Enantiomeric Separation of Monosubstituted Tryptophan Derivatives and Metabolites by HPLC with a Cinchona Alkaloid-Based Zwitterionic Chiral Stationary Phase and Its Application to the Evaluation of the Optical Purity of Synthesized 6-Chloro-l-Tryptophan

6-Chlorotryptophan possesses unique bioactivity and can be used as a precursor for several bioactive compounds in medicinal chemistry. It was enantioselectively synthesized by condensing 6-chloroindole with racemic N-acetylserine, followed by enzymatic hydrolysis with L-aminoacylase (EC 3.5.1.14). The optical purity was examined by conducting high-performance liquid chromatography with a Cinchona alkaloid-based zwitterionic chiral stationary phase (CSP) [CHIRALPAK® ZWIX(+)], which bears a chiral trans-2-aminocyclohexanesulfonic acid moiety tagged at C-9 of the Cinchona alkaloid. The zwitterionic CSP enabled efficient enantiomeric separations of monosubstituted tryptophan derivatives 1-methyltryptophan, 5-methyltryptophan, 6-methyltryptophan, 5-methoxytryptophan, and 6-chlorotryptophan with a methanol/H2O (98/2) mobile phase containing formic acid (FA) and diethylamine (DEA) additives. The mobile phase contains 25–75 mM FA and 20–50 mM DEA, enabling good separation of the enantiomers of each tryptophan derivative (α > 1.25). Thus, the optical purity of the synthesized 6-chloro-L-tryptophan was easily determined (greater than 99.0%) using HPLC with the zwitterionic CSP.

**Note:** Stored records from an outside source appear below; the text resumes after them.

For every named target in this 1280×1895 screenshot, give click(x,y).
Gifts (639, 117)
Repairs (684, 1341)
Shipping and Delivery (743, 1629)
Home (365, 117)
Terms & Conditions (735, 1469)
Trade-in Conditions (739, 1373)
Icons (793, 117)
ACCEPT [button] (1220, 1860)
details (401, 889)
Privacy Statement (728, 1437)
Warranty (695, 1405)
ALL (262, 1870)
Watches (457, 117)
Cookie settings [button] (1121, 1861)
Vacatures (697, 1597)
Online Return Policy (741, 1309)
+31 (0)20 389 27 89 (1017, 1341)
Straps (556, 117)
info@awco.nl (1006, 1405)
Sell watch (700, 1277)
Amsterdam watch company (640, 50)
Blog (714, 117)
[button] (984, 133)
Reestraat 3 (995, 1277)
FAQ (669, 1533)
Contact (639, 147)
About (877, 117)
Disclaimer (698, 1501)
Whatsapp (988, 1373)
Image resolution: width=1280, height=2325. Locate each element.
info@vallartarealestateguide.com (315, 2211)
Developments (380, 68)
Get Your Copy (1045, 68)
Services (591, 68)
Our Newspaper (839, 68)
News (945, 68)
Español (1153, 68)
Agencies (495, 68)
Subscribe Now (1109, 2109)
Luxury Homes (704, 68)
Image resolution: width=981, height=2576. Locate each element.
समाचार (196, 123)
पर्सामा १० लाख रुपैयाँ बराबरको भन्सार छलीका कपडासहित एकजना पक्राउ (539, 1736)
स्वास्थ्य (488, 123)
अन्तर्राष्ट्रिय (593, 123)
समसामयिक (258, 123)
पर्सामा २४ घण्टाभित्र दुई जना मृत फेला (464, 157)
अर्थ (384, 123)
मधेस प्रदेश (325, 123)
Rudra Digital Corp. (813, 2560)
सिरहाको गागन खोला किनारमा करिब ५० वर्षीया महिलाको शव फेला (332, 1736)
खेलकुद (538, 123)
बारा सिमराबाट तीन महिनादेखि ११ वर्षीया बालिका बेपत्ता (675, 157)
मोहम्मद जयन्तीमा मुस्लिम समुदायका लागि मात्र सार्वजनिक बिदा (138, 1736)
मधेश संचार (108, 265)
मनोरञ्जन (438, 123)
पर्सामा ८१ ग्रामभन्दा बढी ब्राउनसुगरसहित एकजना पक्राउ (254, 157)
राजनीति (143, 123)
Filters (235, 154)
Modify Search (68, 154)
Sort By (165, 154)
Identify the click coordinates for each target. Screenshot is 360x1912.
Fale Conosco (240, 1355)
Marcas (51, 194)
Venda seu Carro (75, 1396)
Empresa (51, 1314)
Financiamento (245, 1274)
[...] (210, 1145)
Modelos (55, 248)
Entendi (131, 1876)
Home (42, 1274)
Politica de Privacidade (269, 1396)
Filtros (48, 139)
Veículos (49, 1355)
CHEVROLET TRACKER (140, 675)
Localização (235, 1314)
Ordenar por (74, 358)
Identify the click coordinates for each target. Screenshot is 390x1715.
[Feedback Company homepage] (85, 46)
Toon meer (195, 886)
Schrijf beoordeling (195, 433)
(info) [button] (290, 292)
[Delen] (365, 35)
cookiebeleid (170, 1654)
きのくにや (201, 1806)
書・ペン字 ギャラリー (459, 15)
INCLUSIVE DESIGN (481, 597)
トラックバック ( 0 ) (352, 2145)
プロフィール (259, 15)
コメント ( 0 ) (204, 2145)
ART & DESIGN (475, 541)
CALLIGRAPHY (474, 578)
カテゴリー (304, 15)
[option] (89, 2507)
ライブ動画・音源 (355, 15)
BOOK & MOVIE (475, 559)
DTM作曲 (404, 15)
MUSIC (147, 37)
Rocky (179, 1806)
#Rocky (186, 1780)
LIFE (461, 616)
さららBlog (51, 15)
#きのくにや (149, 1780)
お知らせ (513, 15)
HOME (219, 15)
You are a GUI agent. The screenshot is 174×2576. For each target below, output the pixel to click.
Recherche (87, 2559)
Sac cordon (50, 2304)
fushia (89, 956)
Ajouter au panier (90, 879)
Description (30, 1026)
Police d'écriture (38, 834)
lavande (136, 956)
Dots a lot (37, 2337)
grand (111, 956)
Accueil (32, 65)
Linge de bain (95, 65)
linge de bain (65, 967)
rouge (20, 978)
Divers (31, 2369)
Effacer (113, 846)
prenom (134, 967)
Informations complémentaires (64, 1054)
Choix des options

Enantiomeric separation of tolperisone and eperisone by reversed-phase HPLC with cellulose tris(3-chloro-4-methylphenylcarbamate)-coated chiral column

Enantiomeric separations of centrally acting muscle relaxants, that is, tolperisone (TOL) and eperisone (EP), that are marketed as racemates were investigated by reversed-phase high-performance liquid chromatography (HPLC) on a polysaccharide-based chiral column. Both TOL and EP are basic drugs because they contain a tertiary amino group and have similar chemical structures with the exception of the p-methylphenyl and p-ethylphenyl groups in TOL and EP, respectively. A reversed-phase chiral column, that is, a Chiralcel OZ-RH column, which bears cellulose tris(3-chloro-4-methylphenylcarbamate) as the chiral moiety, was effective for the enantiomeric separation of TOL and EP enantiomers. The separation factor and resolution values obtained for TOL were 1.22 and 1.66, respectively, and those for EP were 1.21 and 2.24, respectively, using a 20 mm ammonium acetate in H2 O (pH 8.0 and 7.0, respectively)-CH3 CN (70:30) mobile phase. Using the proposed HPLC conditions, it was found that (R)-TOL eluted faster than (S)-TOL, as revealed by the optical rotation and circular dichroism spectroscopy. In contrast, EP was easily racemized under the experimental conditions, and hence, the elution order was not determined.